Per quanto riguarda l'economia nazionale, è meglio prendere provvedimenti diretti intesi a ridurre le spese di riscossione piuttosto che versare indennità. Si tratta del resto della soluzione adottata per l'IVA, con il conteggio dell'imposta effettuato secondo il sistema del tasso del debito fiscale netto. È un altro elemento che mostra che l'ipotesi avanzata dall'autore della mozione - secondo cui la situazione non può migliorare senza una partecipazione alle spese da parte della Confederazione - non corrisponde alla realtà. Ulteriori possibilità di semplificazione verranno inoltre esaminate allorché si tratterà di concretizzare la legge sull'IVA.
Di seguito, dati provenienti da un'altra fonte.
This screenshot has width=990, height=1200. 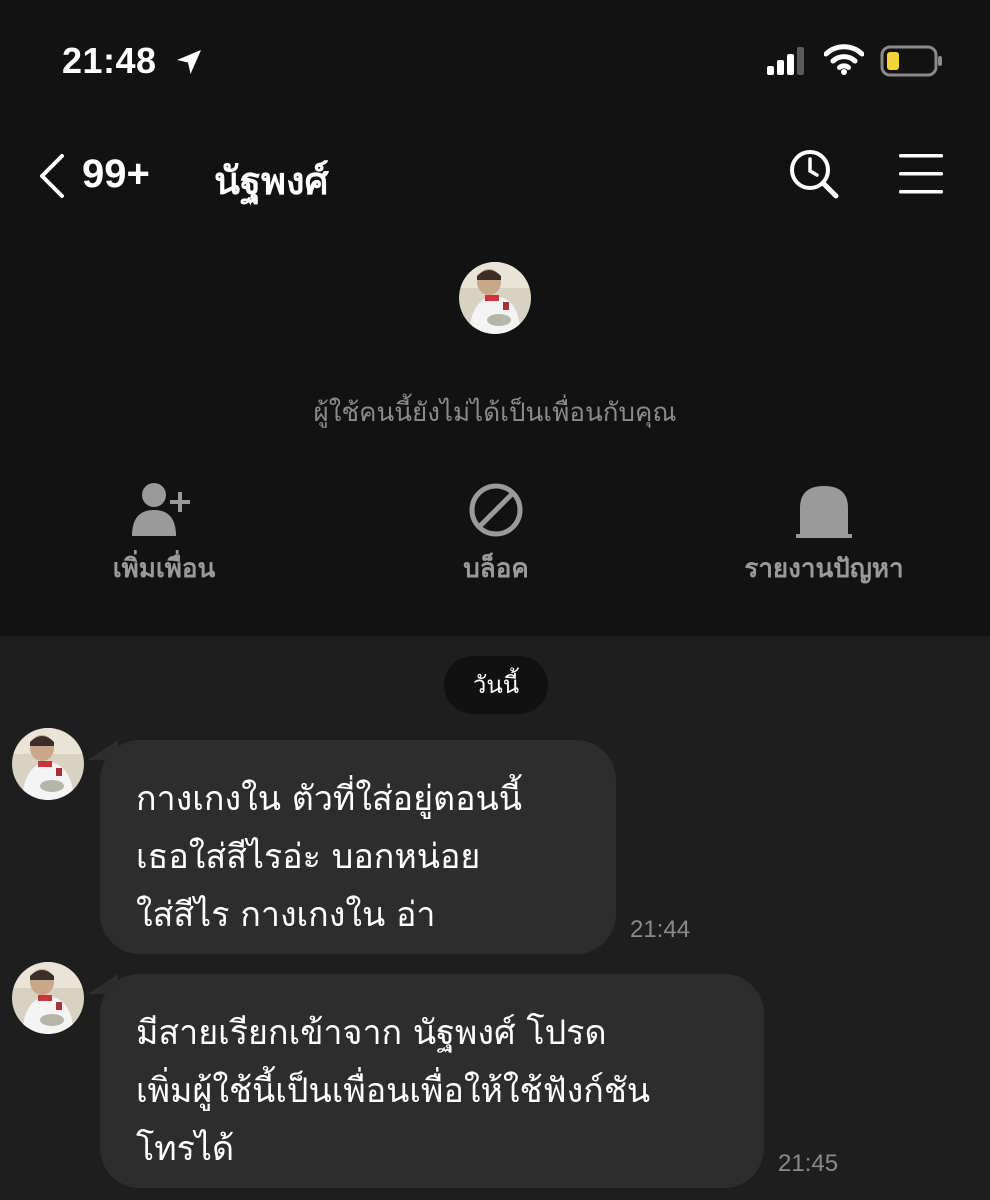 What do you see at coordinates (496, 540) in the screenshot?
I see `block-button: บล็อค` at bounding box center [496, 540].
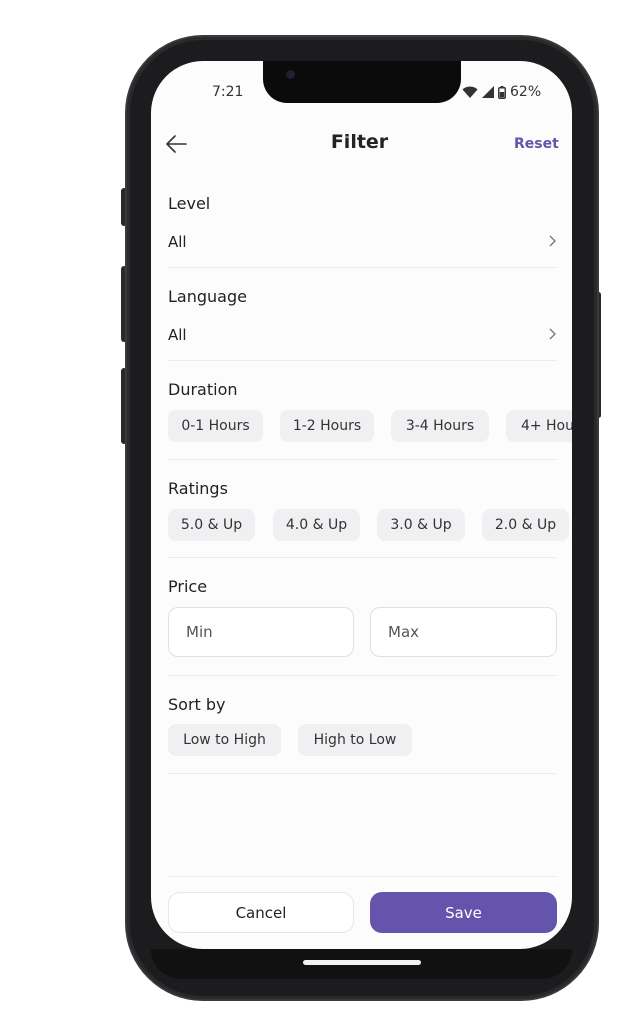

Vere questioni in merito all'efficacia della riscossione si pongono invece riguardo alla tassa sull'energia, approvata a grandi linee dal Parlamento, in quanto si prevede di mettere a punto elaborati meccanismi di restituzione per certe forme di energia. La soluzione che consiste nell'esonerare determinati rami economici complica pure spesso la procedura di conteggio, anche se in questo caso le decisioni politiche che impongono un onere amministrativo supplementare interessano nella stessa misura sia il contribuente che l'amministrazione. Un altro potenziale di ottimizzazione resta poco sfruttato per motivi politici: si tratta della dichiarazione d'imposta. In questo caso è la ripartizione delle competenze tipica del nostro sistema federale che ostacola uno sgravio amministrativo.
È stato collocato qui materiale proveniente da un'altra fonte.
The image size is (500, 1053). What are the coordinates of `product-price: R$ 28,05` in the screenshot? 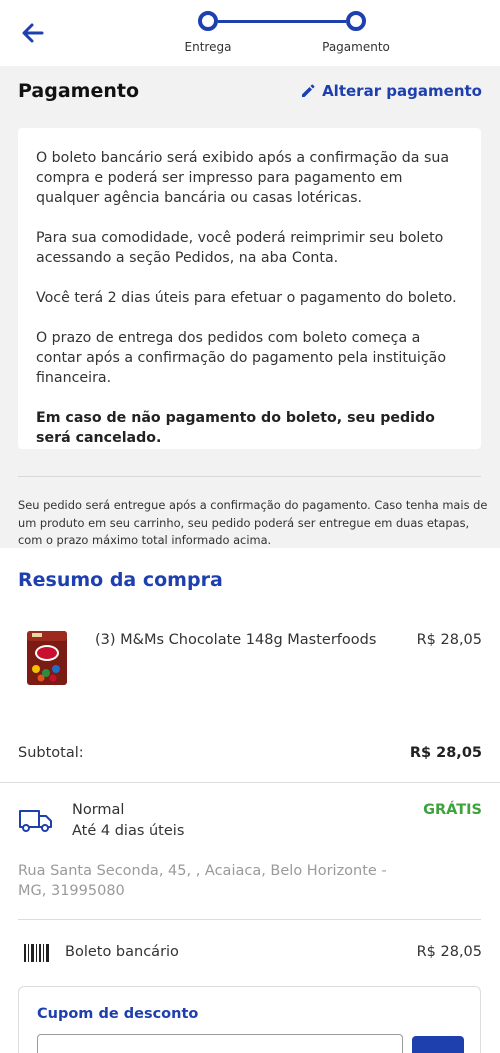 It's located at (449, 640).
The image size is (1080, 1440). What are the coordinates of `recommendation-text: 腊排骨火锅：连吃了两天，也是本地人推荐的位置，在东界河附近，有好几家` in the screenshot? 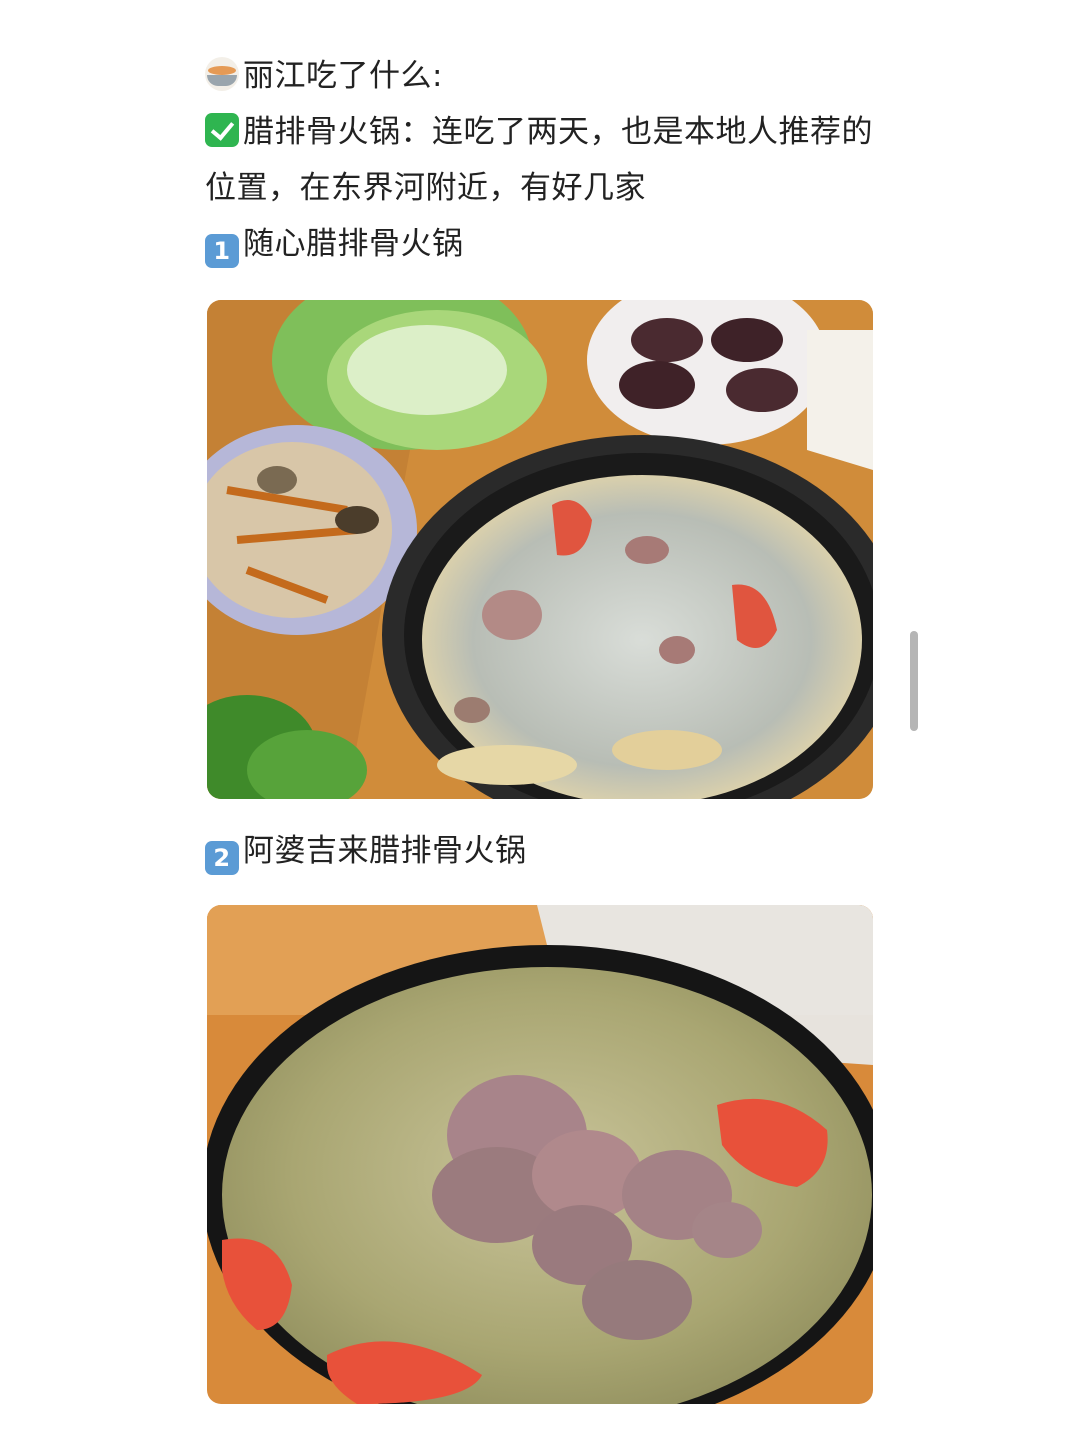 It's located at (539, 160).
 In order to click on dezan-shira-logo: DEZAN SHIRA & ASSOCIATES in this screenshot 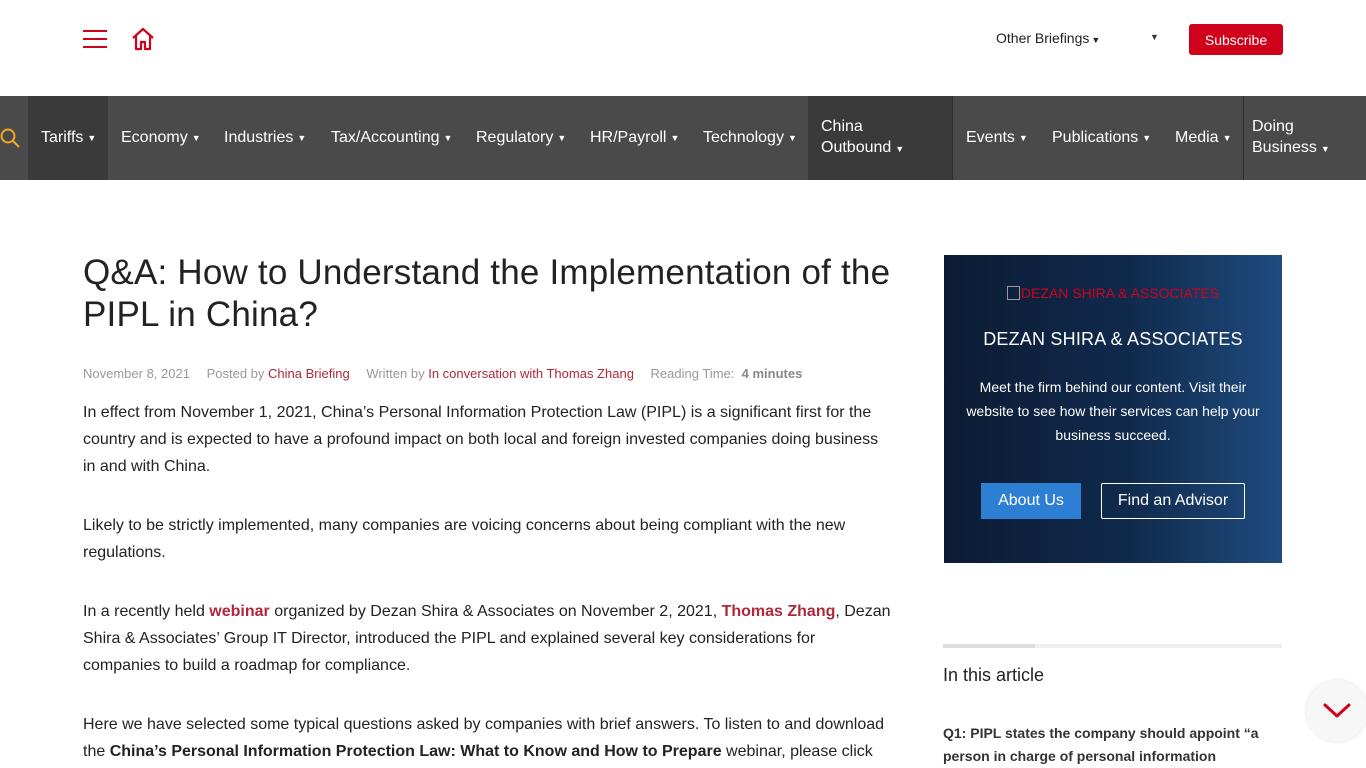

Inoltre, non bisogna dimenticare che l'efficacia della riscossione non deve unicamente tenere conto delle spese amministrative, ma anche dei rischi del mancato incasso di un'imposta dovuta. Oltre all'aspetto delle perdite fiscali, occorre rispettare altri principi, come ad esempio il principio dell'uguaglianza davanti alla legge. A seconda della situazione, questo principio può impedire importanti semplificazioni (si pensi al sistema forfettario o dei tassi del debito fiscale netto, che non tiene conto del ramo economico, al fine di evitare il lavoro necessario per attestare l'appartenenza di un'impresa a un settore economico o a un altro).
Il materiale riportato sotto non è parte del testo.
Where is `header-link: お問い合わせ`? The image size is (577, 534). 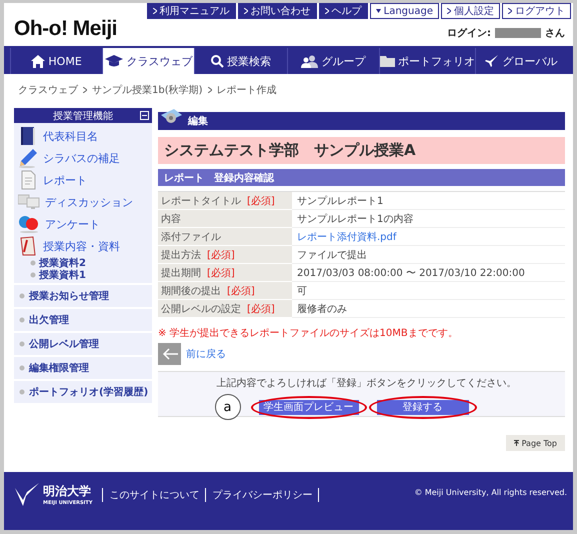
header-link: お問い合わせ is located at coordinates (278, 11).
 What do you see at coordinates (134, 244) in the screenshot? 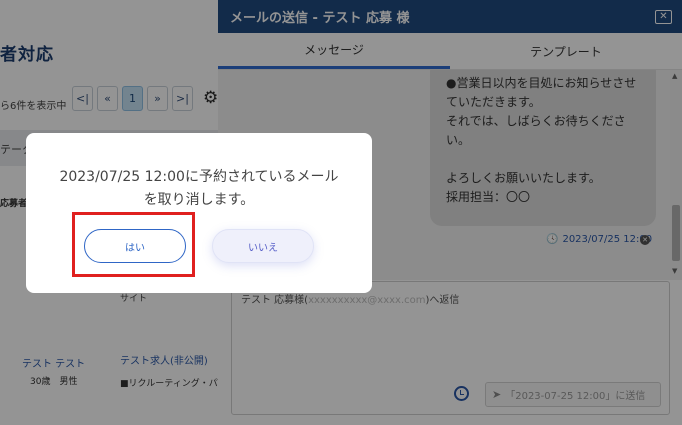
I see `highlight-box` at bounding box center [134, 244].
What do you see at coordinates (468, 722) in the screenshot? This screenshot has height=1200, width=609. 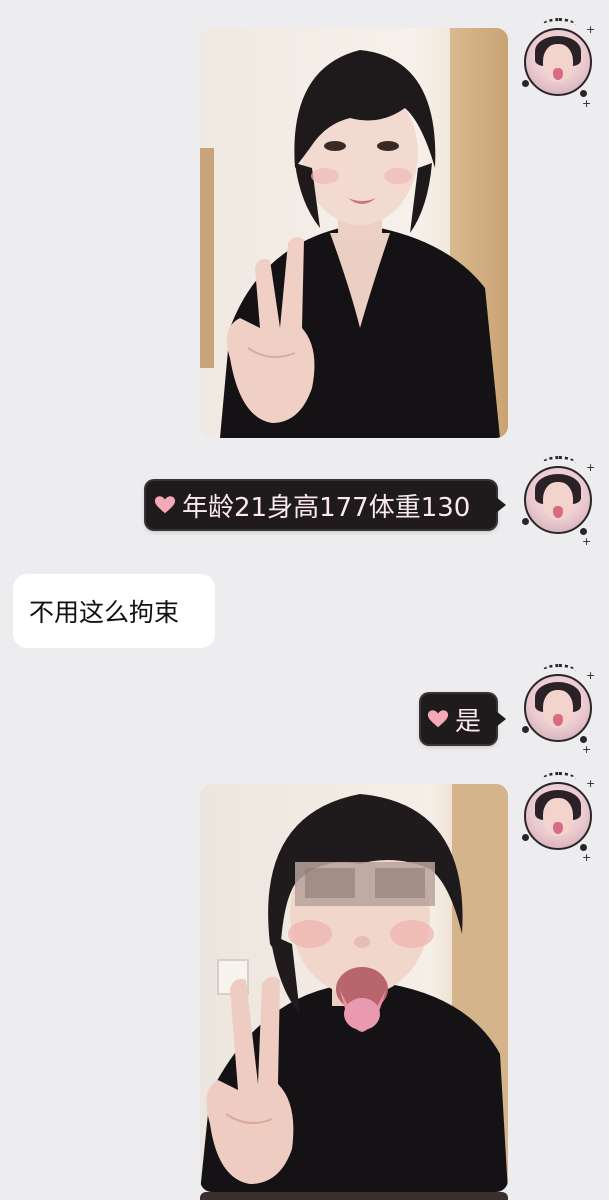 I see `message-text: 是` at bounding box center [468, 722].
Complessivamente emerge che l'assunzione da parte dello Stato delle spese amministrative a carico dei contribuenti deve essere respinta. Essa non è necessaria per giungere a una buona soluzione e non è in grado di garantire un risultato soddisfacente dal profilo dell'efficacia della riscossione. Ai diritti nei confronti dello Stato si contrappongono anche precisi doveri verso lo stesso. In fin dei conti è determinante la volontà politica: secondo la costellazione politica, essa può indurre l'amministrazione ad attribuire, nell'ambito del suo lavoro di regolamentazione, un'importanza notevole alla minimizzazione delle spese amministrative che gravano sul contribuente. Ma questa stessa volontà politica può fare in modo che, a causa di esigenze politiche superiori, ci si distanzi, in misura più o meno considerevole, dal criterio delle spese di riscossione, a prescindere dal fatto che un'indennità sia dovuta o meno. In ogni caso, le spese amministrative per il rimborso di centinaia di migliaia di contribuenti rappresentano pur sempre un onere per l'economia nazionale.

È tuttavia indispensabile provvedere affinché venga garantita la trasparenza dei costi della riscossione, sia da parte dell'amministrazione che da parte dei contribuenti. Per quanto concerne l'amministrazione, i messaggi del Consiglio federale contengono un capitolo relativo alle ripercussioni finanziarie e sull'effettivo del personale per la Confederazione e i Cantoni. Quanto alle imprese, invece, i risultati della procedura di consultazione saranno completati da un'analisi dell'impatto della regolamentazione e da un test di compatibilità PMI, due strumenti che dovrebbero permettere al Consiglio federale di accumulare esperienze pratiche durante la prossima legislatura. Detto questo, per centinaia di migliaia di contribuenti si giustificano esami più approfonditi, che d'altronde sono già stati effettuati in passato dagli uffici competenti. Per quanto concerne la regolamentazione proposta, occorre constatare che esiste un'evidente sproporzione tra le spese che provoca e i potenziali benefici che promette.

Il Consiglio federale propone di respingere la mozione.